Showing posts with label abstract. Show all posts
Showing posts with label abstract. Show all posts

Sunday, April 7, 2013

Hidden Artist Strikes Again


I started with this-a 1949 cover for the Saturday Evening Post painted by Norman Rockwell


After I did my camera and photographer twisting and twirling I loaded the image into RT using the POP  profile.  This new addition to RT uses tonemapping and CIECAM02 to add, surprise, surprise, pop to your image.

To prevent one problem, jet black splotches that appear in highly over exposed areas when tonemapping and CIECAM02 are used together, Jacques, the developer who added CIECAN02 to our toolkit (applause, applause) made changes recently.  He compressed the highlights for well exposed images taken with bright scene illumination, the highlighted value of 2000 standard candles per meter squared.
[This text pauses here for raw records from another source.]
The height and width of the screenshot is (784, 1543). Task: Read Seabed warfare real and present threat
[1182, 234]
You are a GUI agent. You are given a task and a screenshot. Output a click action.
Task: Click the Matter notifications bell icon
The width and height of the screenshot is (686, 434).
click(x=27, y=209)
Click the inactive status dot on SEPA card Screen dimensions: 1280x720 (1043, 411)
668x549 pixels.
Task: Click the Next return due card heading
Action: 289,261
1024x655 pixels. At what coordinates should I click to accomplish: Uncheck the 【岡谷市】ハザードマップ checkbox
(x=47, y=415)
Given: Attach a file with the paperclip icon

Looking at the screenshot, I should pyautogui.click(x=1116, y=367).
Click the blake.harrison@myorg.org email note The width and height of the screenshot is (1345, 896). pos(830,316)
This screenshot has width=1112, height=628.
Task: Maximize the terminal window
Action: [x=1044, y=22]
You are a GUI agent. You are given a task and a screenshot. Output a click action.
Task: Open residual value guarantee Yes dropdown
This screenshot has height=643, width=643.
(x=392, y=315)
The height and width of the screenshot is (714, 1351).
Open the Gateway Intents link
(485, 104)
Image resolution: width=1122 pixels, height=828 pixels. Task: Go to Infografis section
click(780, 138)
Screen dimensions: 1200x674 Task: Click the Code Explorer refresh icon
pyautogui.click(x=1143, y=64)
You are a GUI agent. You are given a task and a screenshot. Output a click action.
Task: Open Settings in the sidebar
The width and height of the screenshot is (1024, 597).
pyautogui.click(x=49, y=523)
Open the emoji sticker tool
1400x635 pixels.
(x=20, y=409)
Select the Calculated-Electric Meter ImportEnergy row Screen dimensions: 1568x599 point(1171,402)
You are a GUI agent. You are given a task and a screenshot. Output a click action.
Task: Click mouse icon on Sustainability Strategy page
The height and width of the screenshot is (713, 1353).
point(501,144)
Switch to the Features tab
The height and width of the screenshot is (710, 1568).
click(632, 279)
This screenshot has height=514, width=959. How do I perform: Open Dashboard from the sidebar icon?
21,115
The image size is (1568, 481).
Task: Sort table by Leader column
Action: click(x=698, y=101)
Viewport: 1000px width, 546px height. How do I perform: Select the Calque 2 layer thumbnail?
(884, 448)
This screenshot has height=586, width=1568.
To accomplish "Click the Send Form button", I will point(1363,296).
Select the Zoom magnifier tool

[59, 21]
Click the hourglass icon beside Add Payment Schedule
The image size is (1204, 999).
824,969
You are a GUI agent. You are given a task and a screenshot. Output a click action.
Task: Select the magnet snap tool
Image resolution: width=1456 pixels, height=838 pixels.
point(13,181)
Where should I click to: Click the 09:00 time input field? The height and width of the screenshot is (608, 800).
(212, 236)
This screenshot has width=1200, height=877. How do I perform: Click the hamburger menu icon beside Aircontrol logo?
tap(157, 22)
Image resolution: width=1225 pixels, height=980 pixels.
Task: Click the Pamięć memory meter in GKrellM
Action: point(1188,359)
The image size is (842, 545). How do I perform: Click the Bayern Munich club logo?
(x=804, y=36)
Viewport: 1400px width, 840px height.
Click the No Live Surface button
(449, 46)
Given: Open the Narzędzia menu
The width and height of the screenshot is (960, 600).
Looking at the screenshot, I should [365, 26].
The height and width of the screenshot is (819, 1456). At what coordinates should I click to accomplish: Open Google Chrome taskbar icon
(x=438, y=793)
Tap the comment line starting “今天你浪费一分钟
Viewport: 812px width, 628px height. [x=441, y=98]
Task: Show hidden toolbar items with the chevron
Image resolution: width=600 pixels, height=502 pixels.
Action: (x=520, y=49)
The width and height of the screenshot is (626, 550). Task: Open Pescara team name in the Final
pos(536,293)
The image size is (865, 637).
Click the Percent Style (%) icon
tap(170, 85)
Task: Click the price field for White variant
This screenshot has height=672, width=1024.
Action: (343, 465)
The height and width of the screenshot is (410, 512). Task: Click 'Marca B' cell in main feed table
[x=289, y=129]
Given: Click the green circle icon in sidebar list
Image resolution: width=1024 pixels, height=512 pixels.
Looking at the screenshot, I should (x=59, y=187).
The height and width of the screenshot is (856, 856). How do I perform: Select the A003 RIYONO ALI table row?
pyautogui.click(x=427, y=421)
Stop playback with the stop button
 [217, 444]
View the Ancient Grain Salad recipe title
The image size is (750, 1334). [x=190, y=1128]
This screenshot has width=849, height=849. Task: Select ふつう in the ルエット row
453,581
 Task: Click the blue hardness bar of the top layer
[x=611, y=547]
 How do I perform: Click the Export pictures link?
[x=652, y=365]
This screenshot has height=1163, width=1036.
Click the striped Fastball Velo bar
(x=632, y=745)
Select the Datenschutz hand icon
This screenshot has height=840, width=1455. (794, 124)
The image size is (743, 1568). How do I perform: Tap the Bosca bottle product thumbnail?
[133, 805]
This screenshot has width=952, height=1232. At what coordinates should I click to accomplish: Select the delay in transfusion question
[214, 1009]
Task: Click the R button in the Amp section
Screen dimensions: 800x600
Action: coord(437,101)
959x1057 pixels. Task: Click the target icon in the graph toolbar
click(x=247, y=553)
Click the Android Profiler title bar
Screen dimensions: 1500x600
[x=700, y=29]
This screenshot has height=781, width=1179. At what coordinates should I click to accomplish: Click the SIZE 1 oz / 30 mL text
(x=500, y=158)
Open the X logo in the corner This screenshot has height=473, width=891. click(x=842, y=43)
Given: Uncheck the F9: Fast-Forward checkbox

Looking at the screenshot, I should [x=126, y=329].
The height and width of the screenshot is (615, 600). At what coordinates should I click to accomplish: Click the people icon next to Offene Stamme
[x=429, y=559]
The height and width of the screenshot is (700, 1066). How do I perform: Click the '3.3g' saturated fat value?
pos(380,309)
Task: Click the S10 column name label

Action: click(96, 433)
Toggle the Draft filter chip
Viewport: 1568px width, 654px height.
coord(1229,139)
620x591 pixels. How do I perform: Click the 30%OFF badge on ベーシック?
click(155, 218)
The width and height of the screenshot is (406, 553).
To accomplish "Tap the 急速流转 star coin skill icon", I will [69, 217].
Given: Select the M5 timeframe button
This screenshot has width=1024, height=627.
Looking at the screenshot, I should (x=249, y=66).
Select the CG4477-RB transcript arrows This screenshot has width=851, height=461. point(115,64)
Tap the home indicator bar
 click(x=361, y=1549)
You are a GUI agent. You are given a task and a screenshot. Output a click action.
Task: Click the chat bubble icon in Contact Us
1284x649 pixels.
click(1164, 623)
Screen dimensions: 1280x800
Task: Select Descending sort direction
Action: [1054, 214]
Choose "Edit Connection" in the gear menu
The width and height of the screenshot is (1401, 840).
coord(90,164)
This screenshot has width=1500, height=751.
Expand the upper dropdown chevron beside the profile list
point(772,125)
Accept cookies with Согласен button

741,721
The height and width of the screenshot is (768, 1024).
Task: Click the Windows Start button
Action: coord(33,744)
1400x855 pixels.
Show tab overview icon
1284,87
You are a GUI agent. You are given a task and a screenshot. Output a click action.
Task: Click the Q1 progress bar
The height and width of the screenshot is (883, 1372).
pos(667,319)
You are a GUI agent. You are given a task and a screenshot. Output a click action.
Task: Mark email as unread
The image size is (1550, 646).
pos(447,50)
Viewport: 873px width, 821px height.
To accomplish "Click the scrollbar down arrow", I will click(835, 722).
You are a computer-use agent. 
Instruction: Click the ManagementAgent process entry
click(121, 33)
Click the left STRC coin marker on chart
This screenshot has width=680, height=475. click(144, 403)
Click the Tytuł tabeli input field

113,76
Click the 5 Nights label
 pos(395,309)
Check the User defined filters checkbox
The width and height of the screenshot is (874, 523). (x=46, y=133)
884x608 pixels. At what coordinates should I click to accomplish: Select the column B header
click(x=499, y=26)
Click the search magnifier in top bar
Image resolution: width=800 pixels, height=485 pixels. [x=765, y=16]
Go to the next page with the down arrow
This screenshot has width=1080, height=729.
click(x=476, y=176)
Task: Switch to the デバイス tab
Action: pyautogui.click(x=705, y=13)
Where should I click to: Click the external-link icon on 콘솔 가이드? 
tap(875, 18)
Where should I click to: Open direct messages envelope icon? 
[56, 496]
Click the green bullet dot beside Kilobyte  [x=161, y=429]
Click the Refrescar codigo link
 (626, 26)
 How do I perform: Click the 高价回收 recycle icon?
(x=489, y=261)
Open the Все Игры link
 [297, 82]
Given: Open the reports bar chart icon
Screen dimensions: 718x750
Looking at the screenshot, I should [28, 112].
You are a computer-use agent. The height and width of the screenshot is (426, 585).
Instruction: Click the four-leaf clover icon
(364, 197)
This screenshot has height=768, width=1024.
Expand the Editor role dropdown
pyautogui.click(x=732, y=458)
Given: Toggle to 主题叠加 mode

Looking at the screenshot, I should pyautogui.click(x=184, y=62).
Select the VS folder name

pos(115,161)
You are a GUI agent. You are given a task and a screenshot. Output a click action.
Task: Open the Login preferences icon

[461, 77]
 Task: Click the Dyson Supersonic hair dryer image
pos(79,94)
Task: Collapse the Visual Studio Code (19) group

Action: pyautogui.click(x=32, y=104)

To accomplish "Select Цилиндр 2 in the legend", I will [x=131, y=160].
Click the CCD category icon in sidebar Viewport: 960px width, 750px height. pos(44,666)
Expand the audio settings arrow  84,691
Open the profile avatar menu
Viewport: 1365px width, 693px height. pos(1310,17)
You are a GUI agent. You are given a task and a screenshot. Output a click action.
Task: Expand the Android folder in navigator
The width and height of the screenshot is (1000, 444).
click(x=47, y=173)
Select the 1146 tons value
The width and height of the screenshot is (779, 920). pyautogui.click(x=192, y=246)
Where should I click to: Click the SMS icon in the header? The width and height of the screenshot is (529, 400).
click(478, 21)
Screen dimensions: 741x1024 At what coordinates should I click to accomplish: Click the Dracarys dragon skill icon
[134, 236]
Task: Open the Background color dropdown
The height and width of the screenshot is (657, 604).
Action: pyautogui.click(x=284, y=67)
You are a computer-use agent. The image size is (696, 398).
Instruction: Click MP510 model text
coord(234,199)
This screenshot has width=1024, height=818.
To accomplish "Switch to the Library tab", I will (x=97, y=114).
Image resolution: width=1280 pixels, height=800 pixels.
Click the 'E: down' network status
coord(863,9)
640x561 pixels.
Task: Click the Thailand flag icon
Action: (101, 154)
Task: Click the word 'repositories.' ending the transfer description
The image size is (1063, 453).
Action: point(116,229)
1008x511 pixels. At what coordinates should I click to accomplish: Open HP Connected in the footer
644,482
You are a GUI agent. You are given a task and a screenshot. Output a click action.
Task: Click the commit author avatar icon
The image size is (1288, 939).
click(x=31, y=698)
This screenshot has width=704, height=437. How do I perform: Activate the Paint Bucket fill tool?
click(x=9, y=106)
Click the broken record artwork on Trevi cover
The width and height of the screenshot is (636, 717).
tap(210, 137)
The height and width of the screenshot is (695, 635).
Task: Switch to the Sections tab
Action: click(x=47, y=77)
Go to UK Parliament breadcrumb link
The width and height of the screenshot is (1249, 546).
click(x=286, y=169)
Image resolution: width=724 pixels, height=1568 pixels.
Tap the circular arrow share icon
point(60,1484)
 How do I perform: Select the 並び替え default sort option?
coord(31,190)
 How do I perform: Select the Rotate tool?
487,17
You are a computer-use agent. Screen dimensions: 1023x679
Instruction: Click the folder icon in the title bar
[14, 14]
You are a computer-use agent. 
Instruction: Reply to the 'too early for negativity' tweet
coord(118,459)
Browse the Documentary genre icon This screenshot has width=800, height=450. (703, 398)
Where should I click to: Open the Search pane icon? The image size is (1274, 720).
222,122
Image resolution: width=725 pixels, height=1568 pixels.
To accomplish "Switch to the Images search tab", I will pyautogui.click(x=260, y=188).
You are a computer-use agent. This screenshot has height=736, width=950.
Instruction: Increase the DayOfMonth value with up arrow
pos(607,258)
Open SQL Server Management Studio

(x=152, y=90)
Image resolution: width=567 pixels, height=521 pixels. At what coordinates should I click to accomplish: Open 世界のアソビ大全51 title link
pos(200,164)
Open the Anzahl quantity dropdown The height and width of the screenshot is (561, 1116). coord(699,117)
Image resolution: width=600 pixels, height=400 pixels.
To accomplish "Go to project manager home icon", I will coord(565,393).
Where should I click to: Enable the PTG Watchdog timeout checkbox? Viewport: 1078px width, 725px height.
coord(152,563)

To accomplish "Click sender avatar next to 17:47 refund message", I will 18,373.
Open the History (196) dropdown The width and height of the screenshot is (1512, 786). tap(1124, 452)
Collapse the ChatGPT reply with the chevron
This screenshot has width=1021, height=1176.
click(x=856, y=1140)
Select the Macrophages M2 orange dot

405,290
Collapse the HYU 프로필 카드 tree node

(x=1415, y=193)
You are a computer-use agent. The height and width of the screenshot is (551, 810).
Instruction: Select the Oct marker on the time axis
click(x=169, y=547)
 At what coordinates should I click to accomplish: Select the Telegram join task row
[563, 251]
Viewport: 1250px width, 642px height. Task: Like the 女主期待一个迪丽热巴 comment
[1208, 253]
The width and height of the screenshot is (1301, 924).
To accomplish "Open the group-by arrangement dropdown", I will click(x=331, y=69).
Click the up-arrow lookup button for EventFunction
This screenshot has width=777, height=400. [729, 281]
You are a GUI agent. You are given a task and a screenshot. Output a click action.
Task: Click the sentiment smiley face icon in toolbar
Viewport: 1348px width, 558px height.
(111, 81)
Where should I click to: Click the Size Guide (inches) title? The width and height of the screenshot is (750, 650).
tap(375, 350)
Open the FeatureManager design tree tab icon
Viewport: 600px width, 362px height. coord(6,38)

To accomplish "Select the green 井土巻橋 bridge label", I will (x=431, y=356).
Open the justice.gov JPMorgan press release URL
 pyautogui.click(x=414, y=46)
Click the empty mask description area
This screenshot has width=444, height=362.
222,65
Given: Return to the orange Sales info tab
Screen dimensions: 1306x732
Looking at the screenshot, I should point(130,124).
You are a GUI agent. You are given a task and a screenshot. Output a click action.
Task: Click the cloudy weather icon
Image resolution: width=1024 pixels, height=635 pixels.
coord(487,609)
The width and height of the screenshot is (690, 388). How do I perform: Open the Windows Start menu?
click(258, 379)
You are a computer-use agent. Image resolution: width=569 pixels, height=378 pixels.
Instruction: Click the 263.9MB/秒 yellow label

 While that fixed one problem it added a second. For less well laminated scenes like indoor scenes with over exposed vistas viewed through windows, or like the low illumination I used to create this image, the histograms never go above 75%.  White areas end up too grey.

 The fix is blindingly obvious if you understand the intricate working of CIECAM02. You adjust the scene illumination slider to match the image. The histogram moves to the right; you stop when it starts to clip.  But the rest of us who think a standard candle is the long thin one you push into a brass candle stick we tend to miss what's needed to be done.

Yesterday afternoon I discovered that undocumented fix. Not by some brilliance on my part. In a not-so-secret forum where RT developers hang out and talk RT programming talk, this was being discussed in issue 1827. So last night, me, a lowly user, dared to tell Jacques, the developer, that his technically correct tool tip needed to be rewritten. In the middle of our night and his morning-the time difference between Wisconsin and France-Jacques wrote back saying of course he would do it

Took less than 8 hours. So if any users of commercial programs such as Lightroom happen to stumble over this blog please put in a request for the perfect fix you've been waiting to use. Then let us know how many weeks/months/years/eons it takes to get an answer back. RAWTherapee might bring on slider shock and have its quirks, but its developers listen. And when it rocks, it Rocks!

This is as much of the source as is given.